Supplied records below:

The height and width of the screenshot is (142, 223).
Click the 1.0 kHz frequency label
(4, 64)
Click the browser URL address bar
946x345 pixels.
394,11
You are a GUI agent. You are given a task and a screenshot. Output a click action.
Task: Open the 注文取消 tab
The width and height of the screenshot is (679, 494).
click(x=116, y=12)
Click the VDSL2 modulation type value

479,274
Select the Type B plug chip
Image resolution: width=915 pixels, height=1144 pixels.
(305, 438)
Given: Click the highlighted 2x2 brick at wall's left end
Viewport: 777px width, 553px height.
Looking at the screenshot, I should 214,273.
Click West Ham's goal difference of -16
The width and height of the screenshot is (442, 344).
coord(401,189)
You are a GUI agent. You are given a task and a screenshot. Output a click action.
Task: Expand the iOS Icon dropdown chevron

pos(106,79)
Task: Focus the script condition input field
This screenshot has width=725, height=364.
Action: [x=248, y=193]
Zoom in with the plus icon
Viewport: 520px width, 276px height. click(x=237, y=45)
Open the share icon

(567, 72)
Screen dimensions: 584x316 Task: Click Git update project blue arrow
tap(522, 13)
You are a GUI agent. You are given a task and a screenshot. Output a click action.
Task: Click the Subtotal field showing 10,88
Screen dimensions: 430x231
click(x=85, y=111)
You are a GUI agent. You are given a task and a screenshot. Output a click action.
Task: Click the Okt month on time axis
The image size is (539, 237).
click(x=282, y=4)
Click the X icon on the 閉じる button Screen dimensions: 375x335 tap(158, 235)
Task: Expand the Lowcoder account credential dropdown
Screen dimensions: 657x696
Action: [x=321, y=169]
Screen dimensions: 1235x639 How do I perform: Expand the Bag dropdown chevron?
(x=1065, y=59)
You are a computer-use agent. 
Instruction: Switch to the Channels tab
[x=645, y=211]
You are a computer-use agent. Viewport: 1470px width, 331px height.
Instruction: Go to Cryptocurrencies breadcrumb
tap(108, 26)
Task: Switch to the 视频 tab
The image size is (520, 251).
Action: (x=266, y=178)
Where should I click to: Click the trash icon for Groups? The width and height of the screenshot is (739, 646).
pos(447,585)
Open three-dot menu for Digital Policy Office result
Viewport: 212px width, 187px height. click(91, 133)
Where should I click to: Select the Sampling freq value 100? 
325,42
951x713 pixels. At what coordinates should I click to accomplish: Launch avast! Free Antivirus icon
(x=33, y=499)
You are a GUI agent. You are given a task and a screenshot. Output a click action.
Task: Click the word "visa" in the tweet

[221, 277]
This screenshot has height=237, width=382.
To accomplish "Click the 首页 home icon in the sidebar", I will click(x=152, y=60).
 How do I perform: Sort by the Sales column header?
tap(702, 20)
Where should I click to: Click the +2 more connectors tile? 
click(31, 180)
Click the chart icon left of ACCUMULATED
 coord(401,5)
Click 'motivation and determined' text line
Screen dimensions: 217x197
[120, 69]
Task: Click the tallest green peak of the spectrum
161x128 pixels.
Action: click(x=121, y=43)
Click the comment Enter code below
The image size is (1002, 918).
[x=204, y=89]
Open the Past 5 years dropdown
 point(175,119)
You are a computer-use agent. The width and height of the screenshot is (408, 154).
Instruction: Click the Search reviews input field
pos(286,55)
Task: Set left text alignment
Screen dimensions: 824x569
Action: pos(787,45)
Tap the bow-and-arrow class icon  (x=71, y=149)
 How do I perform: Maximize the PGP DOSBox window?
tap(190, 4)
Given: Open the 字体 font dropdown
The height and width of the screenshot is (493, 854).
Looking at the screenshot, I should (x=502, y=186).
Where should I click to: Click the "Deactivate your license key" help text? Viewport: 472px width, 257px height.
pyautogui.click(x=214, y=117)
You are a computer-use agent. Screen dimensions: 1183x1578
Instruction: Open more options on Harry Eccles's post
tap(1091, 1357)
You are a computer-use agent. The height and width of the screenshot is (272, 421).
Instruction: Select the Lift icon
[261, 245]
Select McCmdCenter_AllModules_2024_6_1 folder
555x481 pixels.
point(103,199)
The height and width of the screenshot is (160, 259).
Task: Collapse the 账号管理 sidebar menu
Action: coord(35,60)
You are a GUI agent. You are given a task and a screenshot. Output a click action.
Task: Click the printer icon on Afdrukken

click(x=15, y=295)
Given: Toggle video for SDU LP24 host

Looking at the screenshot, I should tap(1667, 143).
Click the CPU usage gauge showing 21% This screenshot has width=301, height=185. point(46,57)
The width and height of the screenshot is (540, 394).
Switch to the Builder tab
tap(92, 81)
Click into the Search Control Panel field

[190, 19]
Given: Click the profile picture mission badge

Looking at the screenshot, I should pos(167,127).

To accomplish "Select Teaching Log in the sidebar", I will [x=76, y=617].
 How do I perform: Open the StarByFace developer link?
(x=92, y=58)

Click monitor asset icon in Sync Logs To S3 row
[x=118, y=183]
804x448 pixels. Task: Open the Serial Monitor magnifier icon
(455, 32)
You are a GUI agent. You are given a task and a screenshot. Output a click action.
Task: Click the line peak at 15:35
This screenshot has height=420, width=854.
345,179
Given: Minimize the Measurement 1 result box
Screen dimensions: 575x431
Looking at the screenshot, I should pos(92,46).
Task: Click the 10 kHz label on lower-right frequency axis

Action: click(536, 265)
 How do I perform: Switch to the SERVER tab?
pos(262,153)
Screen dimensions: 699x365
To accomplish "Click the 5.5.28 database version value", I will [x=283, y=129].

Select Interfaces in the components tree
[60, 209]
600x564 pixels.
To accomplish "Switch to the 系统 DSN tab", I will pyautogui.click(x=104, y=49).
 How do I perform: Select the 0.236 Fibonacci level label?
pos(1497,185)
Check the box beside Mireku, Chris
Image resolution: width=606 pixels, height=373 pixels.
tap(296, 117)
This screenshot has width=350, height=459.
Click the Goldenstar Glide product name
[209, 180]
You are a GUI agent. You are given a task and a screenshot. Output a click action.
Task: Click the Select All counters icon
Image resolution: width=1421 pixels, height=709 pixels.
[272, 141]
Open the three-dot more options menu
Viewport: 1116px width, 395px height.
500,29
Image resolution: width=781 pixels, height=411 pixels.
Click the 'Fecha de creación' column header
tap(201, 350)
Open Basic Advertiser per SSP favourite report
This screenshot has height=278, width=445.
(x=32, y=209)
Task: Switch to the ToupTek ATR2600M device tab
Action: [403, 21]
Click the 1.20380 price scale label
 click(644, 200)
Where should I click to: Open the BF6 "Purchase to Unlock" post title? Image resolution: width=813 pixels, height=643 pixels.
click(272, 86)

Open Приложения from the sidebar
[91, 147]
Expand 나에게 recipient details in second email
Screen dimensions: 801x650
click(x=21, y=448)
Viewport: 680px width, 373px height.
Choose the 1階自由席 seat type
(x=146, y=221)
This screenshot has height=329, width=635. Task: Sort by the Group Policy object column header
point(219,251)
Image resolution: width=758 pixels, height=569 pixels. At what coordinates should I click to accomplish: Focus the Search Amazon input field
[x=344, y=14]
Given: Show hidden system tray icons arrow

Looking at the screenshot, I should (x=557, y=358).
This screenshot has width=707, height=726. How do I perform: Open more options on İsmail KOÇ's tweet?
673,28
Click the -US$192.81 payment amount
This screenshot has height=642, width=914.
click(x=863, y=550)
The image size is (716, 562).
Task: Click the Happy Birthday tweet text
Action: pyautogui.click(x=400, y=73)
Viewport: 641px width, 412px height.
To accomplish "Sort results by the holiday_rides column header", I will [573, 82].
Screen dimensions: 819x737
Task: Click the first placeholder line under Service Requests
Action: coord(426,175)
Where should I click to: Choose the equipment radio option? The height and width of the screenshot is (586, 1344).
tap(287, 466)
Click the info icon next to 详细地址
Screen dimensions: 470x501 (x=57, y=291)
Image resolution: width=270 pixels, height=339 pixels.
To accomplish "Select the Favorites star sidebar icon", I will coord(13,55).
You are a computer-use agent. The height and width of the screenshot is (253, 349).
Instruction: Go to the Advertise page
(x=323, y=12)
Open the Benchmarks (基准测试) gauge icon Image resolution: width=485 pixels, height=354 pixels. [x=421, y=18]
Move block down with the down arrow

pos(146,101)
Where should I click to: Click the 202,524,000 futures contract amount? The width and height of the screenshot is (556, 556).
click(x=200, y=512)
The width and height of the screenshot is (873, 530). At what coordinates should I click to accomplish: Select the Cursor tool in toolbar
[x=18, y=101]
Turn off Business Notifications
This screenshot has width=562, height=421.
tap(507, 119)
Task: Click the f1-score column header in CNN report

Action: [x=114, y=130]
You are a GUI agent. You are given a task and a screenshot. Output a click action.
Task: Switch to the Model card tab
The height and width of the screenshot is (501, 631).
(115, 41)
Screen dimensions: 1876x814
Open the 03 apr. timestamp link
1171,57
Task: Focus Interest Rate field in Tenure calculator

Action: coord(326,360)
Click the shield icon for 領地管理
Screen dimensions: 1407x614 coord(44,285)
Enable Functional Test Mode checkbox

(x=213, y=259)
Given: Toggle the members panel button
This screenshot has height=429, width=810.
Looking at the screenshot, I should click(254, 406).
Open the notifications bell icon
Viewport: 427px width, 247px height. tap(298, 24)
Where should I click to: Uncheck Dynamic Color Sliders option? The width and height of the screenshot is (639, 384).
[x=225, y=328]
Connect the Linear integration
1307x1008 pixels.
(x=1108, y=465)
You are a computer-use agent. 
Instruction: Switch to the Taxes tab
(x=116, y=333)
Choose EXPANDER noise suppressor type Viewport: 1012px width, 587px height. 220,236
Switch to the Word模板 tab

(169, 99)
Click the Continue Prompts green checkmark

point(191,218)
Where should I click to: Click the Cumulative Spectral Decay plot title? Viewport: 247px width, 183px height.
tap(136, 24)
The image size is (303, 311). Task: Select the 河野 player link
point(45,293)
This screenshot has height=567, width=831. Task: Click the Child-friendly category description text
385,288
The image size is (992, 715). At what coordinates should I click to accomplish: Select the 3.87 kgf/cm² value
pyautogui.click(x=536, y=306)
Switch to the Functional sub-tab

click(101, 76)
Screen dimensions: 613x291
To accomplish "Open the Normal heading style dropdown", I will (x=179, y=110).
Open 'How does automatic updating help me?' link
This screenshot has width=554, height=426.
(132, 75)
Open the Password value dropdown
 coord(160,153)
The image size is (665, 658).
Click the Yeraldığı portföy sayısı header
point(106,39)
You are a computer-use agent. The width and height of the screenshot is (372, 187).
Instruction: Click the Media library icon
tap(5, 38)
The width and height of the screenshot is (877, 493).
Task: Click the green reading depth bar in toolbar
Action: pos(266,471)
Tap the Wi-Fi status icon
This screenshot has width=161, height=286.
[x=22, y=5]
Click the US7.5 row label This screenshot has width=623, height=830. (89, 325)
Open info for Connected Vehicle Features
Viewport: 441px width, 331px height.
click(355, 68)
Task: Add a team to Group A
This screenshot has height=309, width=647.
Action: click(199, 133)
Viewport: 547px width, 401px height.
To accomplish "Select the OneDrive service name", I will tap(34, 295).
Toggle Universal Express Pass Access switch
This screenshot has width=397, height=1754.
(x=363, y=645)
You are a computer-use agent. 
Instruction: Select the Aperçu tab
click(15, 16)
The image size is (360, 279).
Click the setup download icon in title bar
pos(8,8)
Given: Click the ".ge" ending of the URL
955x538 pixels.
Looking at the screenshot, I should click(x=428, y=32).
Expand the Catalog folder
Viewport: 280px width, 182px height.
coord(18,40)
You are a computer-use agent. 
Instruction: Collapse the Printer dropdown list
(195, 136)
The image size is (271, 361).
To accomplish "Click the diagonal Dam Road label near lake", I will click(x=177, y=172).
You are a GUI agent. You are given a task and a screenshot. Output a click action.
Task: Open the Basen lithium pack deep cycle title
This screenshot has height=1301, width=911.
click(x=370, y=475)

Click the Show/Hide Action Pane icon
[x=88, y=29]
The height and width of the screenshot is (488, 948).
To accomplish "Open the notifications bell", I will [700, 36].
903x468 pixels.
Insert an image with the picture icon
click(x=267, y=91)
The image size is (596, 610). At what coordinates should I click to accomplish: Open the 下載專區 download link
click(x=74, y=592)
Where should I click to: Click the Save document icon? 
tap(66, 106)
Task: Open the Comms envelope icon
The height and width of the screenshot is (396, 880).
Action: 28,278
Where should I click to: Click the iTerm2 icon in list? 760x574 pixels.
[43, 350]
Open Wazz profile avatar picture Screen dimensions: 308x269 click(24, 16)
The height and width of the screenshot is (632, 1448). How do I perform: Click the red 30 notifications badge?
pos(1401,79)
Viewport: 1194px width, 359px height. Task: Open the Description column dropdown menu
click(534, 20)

End of Supplied records.

▶ **What the task asks**:
Each line above that has the word "button" must be copied.

▶ **Result for this exercise**:
Click the X icon on the 閉じる button Screen dimensions: 375x335 tap(158, 235)
Given: Toggle the members panel button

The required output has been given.